# Task statement
Pictures are to be left out; every line from the one with "Click the back arrow button" through the end of the data must be transcribed exactly.

━━ Provided records

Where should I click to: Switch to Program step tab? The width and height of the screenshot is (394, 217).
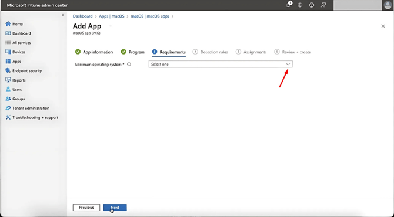(132, 52)
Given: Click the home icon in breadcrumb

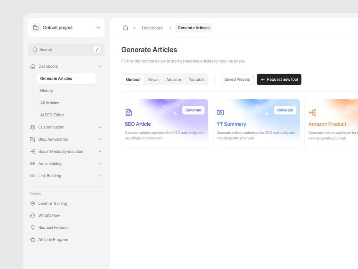Looking at the screenshot, I should 125,28.
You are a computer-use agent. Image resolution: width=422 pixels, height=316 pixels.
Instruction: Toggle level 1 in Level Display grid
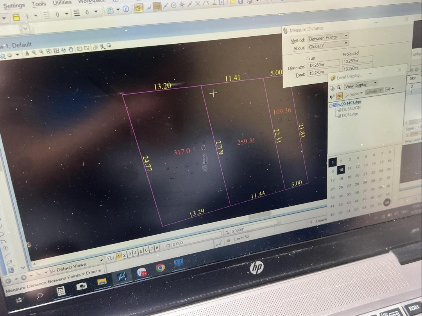pos(333,162)
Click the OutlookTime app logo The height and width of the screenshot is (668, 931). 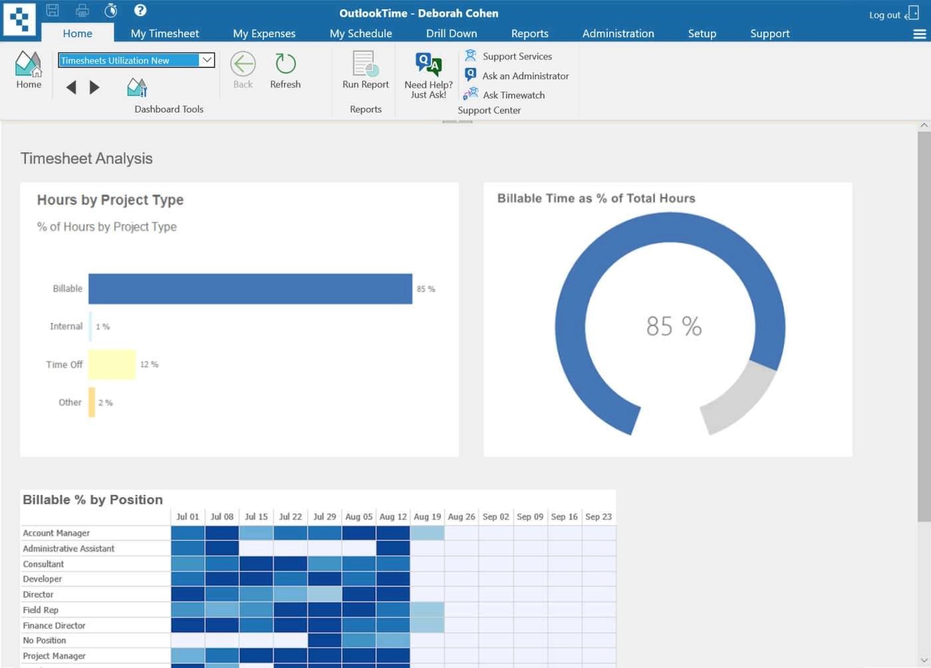click(20, 18)
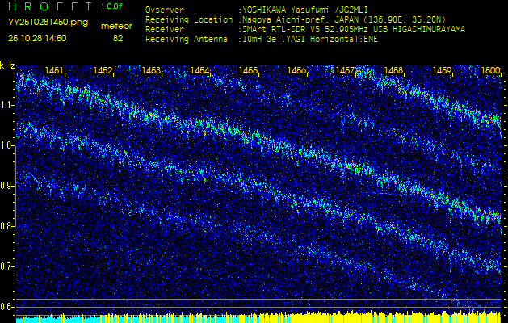Click the 1451 time marker
The image size is (508, 323).
click(55, 71)
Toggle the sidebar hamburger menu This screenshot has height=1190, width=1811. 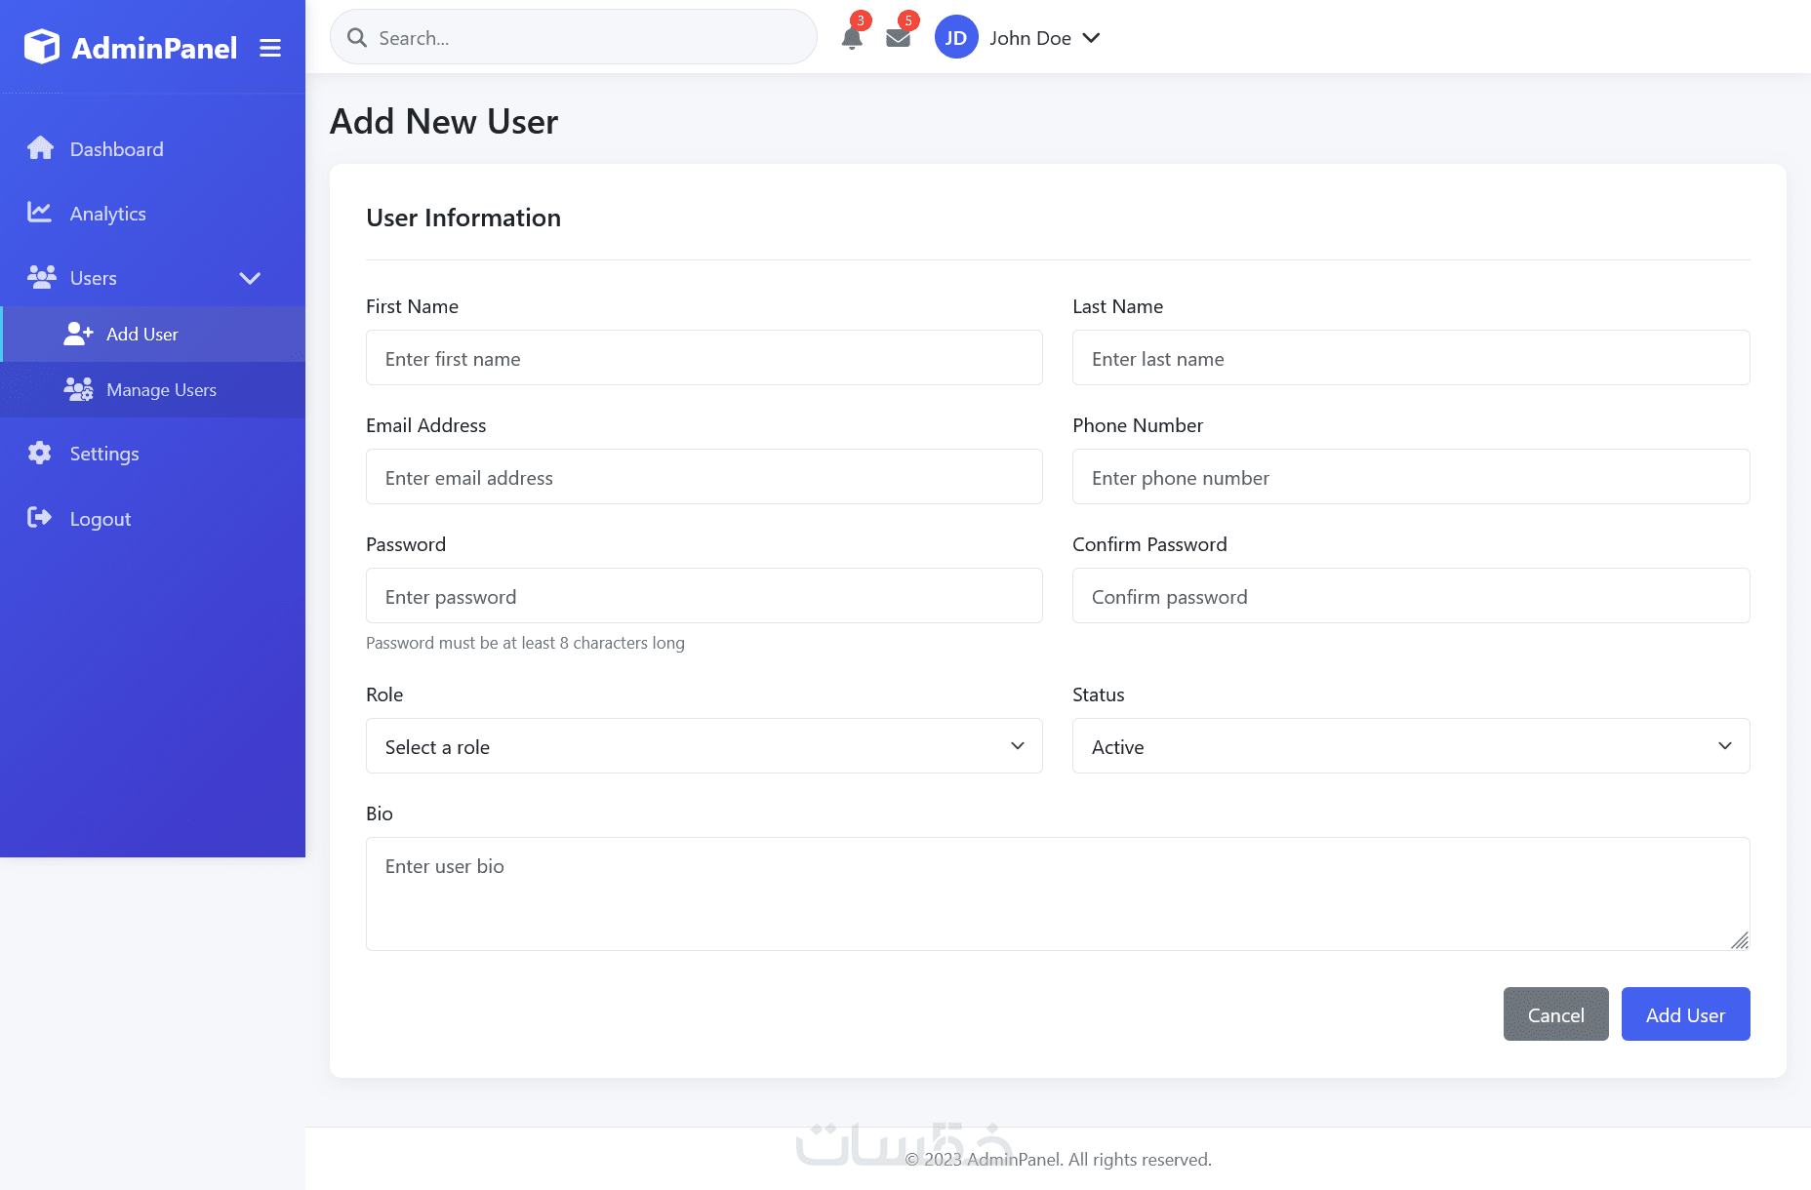pos(270,48)
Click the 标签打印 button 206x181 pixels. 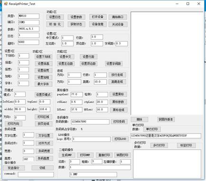[x=186, y=145]
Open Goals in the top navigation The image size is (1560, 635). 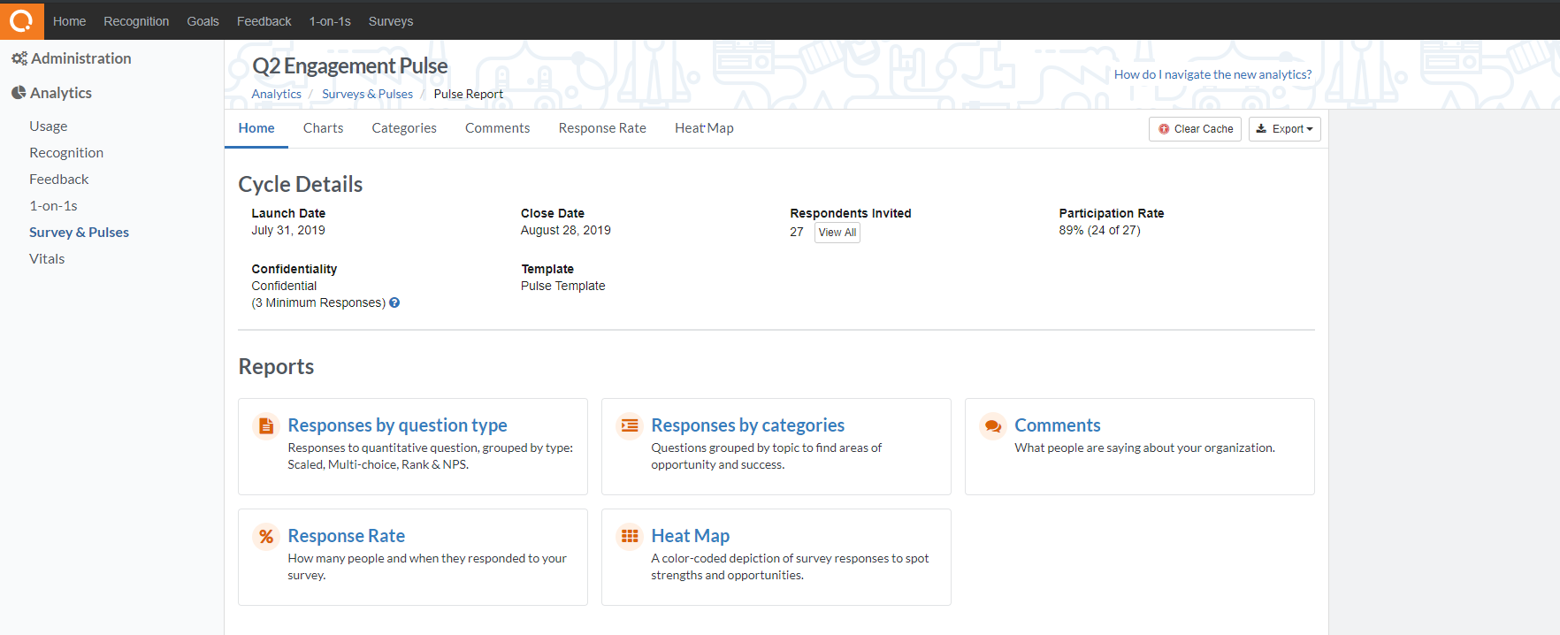(203, 21)
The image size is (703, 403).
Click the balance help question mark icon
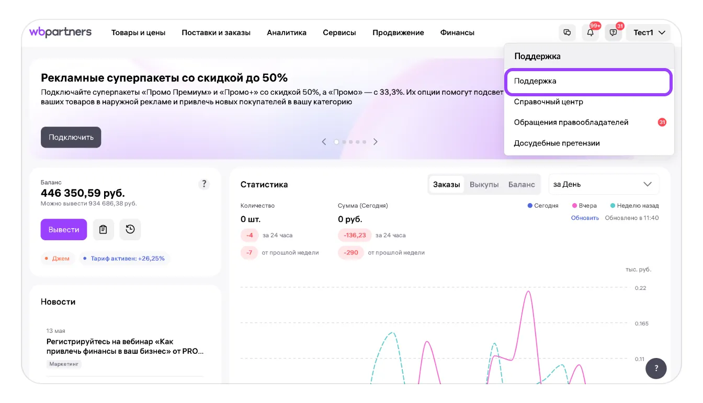point(204,184)
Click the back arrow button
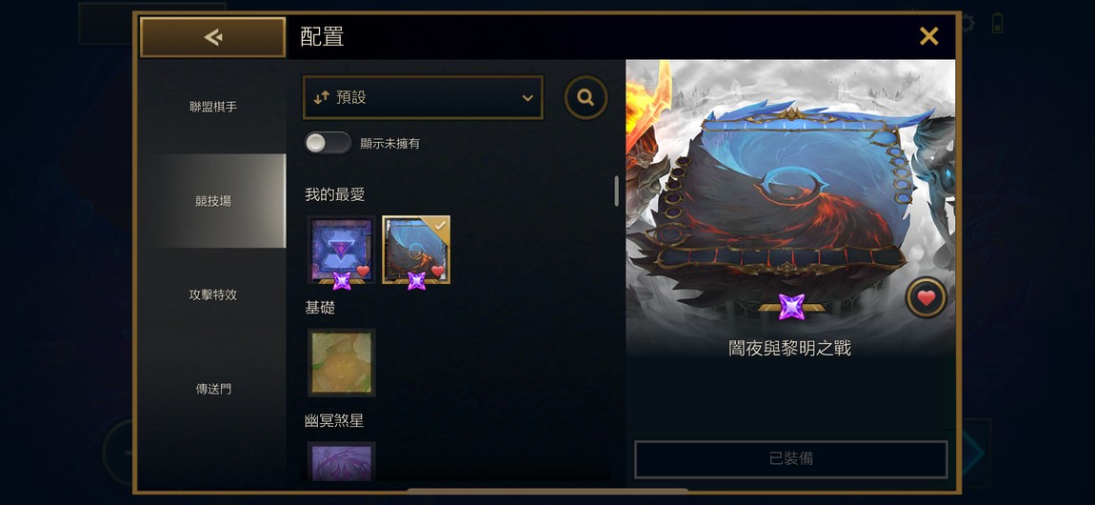Image resolution: width=1095 pixels, height=505 pixels. click(x=212, y=37)
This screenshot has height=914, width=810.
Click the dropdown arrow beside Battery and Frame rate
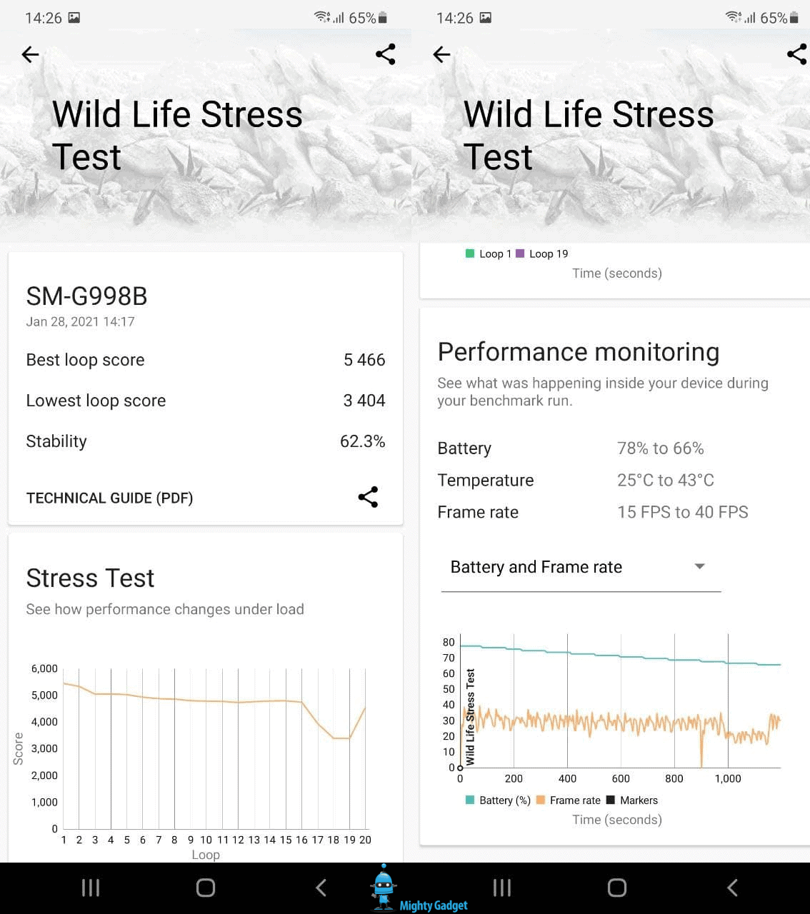(x=699, y=566)
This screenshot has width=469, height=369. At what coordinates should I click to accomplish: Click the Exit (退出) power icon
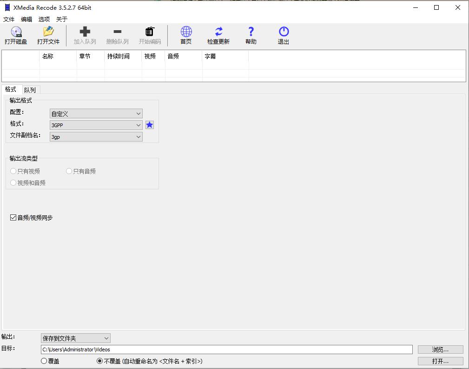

━━━━

# Written solution
Click the back arrow button
Image resolution: width=1095 pixels, height=505 pixels. click(x=212, y=37)
This screenshot has height=914, width=810.
Click the dropdown arrow beside Battery and Frame rate
(x=699, y=566)
This screenshot has width=469, height=369. At what coordinates should I click to accomplish: Click the Exit (退出) power icon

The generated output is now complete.